# ASSIGNMENT
These records must be written out again exactly.

Items from a dataset:
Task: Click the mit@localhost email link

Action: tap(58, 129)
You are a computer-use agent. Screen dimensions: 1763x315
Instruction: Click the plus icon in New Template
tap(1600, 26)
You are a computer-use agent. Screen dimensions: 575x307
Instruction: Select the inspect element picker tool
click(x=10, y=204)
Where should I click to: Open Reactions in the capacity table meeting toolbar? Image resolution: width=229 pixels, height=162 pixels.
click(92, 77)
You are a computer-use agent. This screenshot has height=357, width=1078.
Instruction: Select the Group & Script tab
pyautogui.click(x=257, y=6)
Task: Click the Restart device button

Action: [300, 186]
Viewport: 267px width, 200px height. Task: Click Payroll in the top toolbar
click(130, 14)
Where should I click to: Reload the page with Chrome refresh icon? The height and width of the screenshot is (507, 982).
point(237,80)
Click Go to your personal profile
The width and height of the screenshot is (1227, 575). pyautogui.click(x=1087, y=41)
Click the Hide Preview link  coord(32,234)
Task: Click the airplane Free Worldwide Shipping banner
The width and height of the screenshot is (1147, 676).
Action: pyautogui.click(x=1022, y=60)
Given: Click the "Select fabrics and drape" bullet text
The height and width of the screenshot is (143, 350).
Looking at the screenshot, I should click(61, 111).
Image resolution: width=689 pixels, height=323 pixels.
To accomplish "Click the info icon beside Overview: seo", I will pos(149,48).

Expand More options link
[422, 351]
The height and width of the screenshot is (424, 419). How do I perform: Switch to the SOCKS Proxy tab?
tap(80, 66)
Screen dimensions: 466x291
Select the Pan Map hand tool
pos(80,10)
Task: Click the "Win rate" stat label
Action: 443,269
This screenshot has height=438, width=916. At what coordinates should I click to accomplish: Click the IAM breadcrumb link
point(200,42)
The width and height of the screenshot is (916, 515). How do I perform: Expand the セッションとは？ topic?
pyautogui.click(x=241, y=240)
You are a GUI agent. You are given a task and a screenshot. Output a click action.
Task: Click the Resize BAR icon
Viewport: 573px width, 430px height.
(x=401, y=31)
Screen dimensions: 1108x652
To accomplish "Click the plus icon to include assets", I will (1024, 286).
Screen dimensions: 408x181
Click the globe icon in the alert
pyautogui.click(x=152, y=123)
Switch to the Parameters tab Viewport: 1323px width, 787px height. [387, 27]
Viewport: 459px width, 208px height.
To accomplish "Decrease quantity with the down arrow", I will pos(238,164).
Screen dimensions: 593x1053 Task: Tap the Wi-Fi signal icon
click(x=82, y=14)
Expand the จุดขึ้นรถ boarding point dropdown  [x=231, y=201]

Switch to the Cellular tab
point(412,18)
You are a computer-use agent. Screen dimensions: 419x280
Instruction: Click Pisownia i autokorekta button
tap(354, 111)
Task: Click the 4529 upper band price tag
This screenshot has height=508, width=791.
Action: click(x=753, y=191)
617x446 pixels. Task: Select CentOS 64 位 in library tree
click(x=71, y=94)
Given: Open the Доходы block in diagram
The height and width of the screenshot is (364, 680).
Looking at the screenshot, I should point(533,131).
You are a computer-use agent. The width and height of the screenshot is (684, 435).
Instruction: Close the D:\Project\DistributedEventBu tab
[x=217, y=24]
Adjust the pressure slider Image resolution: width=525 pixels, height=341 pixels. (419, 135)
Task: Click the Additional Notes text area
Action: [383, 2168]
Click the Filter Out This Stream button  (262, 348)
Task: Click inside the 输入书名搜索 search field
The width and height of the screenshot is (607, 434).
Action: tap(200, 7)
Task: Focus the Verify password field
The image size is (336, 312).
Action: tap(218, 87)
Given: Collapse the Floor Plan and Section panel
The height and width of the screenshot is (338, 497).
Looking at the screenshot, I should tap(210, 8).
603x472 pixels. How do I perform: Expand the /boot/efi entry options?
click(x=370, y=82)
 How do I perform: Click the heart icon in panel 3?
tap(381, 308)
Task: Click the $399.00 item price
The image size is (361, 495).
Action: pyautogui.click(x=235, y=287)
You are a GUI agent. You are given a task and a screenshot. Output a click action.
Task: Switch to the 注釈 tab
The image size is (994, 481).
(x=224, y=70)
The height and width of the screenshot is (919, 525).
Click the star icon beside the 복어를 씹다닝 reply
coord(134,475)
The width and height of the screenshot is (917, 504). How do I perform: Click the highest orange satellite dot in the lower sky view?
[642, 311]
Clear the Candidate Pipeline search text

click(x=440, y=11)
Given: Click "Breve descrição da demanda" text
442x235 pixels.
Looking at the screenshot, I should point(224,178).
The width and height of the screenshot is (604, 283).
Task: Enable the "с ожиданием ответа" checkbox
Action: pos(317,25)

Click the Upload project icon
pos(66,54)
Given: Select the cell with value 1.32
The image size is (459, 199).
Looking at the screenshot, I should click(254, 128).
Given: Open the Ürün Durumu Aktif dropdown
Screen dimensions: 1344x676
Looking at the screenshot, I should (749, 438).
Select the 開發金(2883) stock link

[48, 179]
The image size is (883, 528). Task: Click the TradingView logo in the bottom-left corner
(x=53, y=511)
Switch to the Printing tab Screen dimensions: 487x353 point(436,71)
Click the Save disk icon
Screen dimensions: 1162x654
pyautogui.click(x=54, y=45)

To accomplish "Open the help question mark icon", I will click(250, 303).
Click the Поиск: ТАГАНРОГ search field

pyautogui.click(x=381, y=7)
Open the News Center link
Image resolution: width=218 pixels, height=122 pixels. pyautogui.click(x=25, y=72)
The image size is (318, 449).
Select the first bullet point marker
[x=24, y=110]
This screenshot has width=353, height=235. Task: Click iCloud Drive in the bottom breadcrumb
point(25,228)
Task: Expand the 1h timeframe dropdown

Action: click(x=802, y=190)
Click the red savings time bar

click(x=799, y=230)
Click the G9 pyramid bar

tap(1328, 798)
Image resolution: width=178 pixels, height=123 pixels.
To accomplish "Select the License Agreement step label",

# ANSWER TO THE PROBLEM
Task: Click the mit@localhost email link

Action: tap(58, 129)
You are a computer-use agent. Screen dimensions: 1763x315
Instruction: Click the plus icon in New Template
tap(1600, 26)
You are a computer-use agent. Screen dimensions: 575x307
Instruction: Select the inspect element picker tool
click(x=10, y=204)
Where should I click to: Open Reactions in the capacity table meeting toolbar? Image resolution: width=229 pixels, height=162 pixels.
click(92, 77)
You are a computer-use agent. This screenshot has height=357, width=1078.
Instruction: Select the Group & Script tab
pyautogui.click(x=257, y=6)
Task: Click the Restart device button

Action: [300, 186]
Viewport: 267px width, 200px height. Task: Click Payroll in the top toolbar
click(130, 14)
Where should I click to: Reload the page with Chrome refresh icon? The height and width of the screenshot is (507, 982).
point(237,80)
Click Go to your personal profile
The width and height of the screenshot is (1227, 575). pyautogui.click(x=1087, y=41)
Click the Hide Preview link  coord(32,234)
Task: Click the airplane Free Worldwide Shipping banner
The width and height of the screenshot is (1147, 676).
Action: pyautogui.click(x=1022, y=60)
Given: Click the "Select fabrics and drape" bullet text
The height and width of the screenshot is (143, 350).
Looking at the screenshot, I should click(61, 111).
Image resolution: width=689 pixels, height=323 pixels.
To accomplish "Click the info icon beside Overview: seo", I will pos(149,48).

Expand More options link
[422, 351]
The height and width of the screenshot is (424, 419). How do I perform: Switch to the SOCKS Proxy tab?
tap(80, 66)
Screen dimensions: 466x291
Select the Pan Map hand tool
pos(80,10)
Task: Click the "Win rate" stat label
Action: 443,269
This screenshot has height=438, width=916. At what coordinates should I click to accomplish: Click the IAM breadcrumb link
point(200,42)
The width and height of the screenshot is (916, 515). How do I perform: Expand the セッションとは？ topic?
pyautogui.click(x=241, y=240)
You are a GUI agent. You are given a task and a screenshot. Output a click action.
Task: Click the Resize BAR icon
Viewport: 573px width, 430px height.
(x=401, y=31)
Screen dimensions: 1108x652
To accomplish "Click the plus icon to include assets", I will (1024, 286).
Screen dimensions: 408x181
Click the globe icon in the alert
pyautogui.click(x=152, y=123)
Switch to the Parameters tab Viewport: 1323px width, 787px height. [387, 27]
Viewport: 459px width, 208px height.
To accomplish "Decrease quantity with the down arrow", I will pos(238,164).
Screen dimensions: 593x1053 Task: Tap the Wi-Fi signal icon
click(x=82, y=14)
Expand the จุดขึ้นรถ boarding point dropdown  [x=231, y=201]

Switch to the Cellular tab
point(412,18)
You are a computer-use agent. Screen dimensions: 419x280
Instruction: Click Pisownia i autokorekta button
tap(354, 111)
Task: Click the 4529 upper band price tag
This screenshot has height=508, width=791.
Action: click(x=753, y=191)
617x446 pixels. Task: Select CentOS 64 位 in library tree
click(x=71, y=94)
Given: Open the Доходы block in diagram
The height and width of the screenshot is (364, 680).
Looking at the screenshot, I should point(533,131).
You are a computer-use agent. The width and height of the screenshot is (684, 435).
Instruction: Close the D:\Project\DistributedEventBu tab
[x=217, y=24]
Adjust the pressure slider Image resolution: width=525 pixels, height=341 pixels. (419, 135)
Task: Click the Additional Notes text area
Action: [383, 2168]
Click the Filter Out This Stream button  (262, 348)
Task: Click inside the 输入书名搜索 search field
The width and height of the screenshot is (607, 434).
Action: tap(200, 7)
Task: Focus the Verify password field
The image size is (336, 312).
Action: tap(218, 87)
Given: Collapse the Floor Plan and Section panel
The height and width of the screenshot is (338, 497).
Looking at the screenshot, I should tap(210, 8).
603x472 pixels. How do I perform: Expand the /boot/efi entry options?
click(x=370, y=82)
 How do I perform: Click the heart icon in panel 3?
tap(381, 308)
Task: Click the $399.00 item price
The image size is (361, 495).
Action: pyautogui.click(x=235, y=287)
You are a GUI agent. You are given a task and a screenshot. Output a click action.
Task: Switch to the 注釈 tab
The image size is (994, 481).
(x=224, y=70)
The height and width of the screenshot is (919, 525).
Click the star icon beside the 복어를 씹다닝 reply
coord(134,475)
The width and height of the screenshot is (917, 504). How do I perform: Click the highest orange satellite dot in the lower sky view?
[642, 311]
Clear the Candidate Pipeline search text

click(x=440, y=11)
Given: Click "Breve descrição da demanda" text
442x235 pixels.
Looking at the screenshot, I should point(224,178).
The width and height of the screenshot is (604, 283).
Task: Enable the "с ожиданием ответа" checkbox
Action: pos(317,25)

Click the Upload project icon
pos(66,54)
Given: Select the cell with value 1.32
The image size is (459, 199).
Looking at the screenshot, I should click(254, 128).
Given: Open the Ürün Durumu Aktif dropdown
Screen dimensions: 1344x676
Looking at the screenshot, I should (749, 438).
Select the 開發金(2883) stock link

[48, 179]
The image size is (883, 528). Task: Click the TradingView logo in the bottom-left corner
(x=53, y=511)
Switch to the Printing tab Screen dimensions: 487x353 point(436,71)
Click the Save disk icon
Screen dimensions: 1162x654
pyautogui.click(x=54, y=45)

To accomplish "Open the help question mark icon", I will click(250, 303).
Click the Поиск: ТАГАНРОГ search field

pyautogui.click(x=381, y=7)
Open the News Center link
Image resolution: width=218 pixels, height=122 pixels. pyautogui.click(x=25, y=72)
The image size is (318, 449).
Select the first bullet point marker
[x=24, y=110]
This screenshot has width=353, height=235. Task: Click iCloud Drive in the bottom breadcrumb
point(25,228)
Task: Expand the 1h timeframe dropdown

Action: click(x=802, y=190)
Click the red savings time bar

click(x=799, y=230)
Click the G9 pyramid bar

tap(1328, 798)
Image resolution: width=178 pixels, height=123 pixels.
To accomplish "Select the License Agreement step label",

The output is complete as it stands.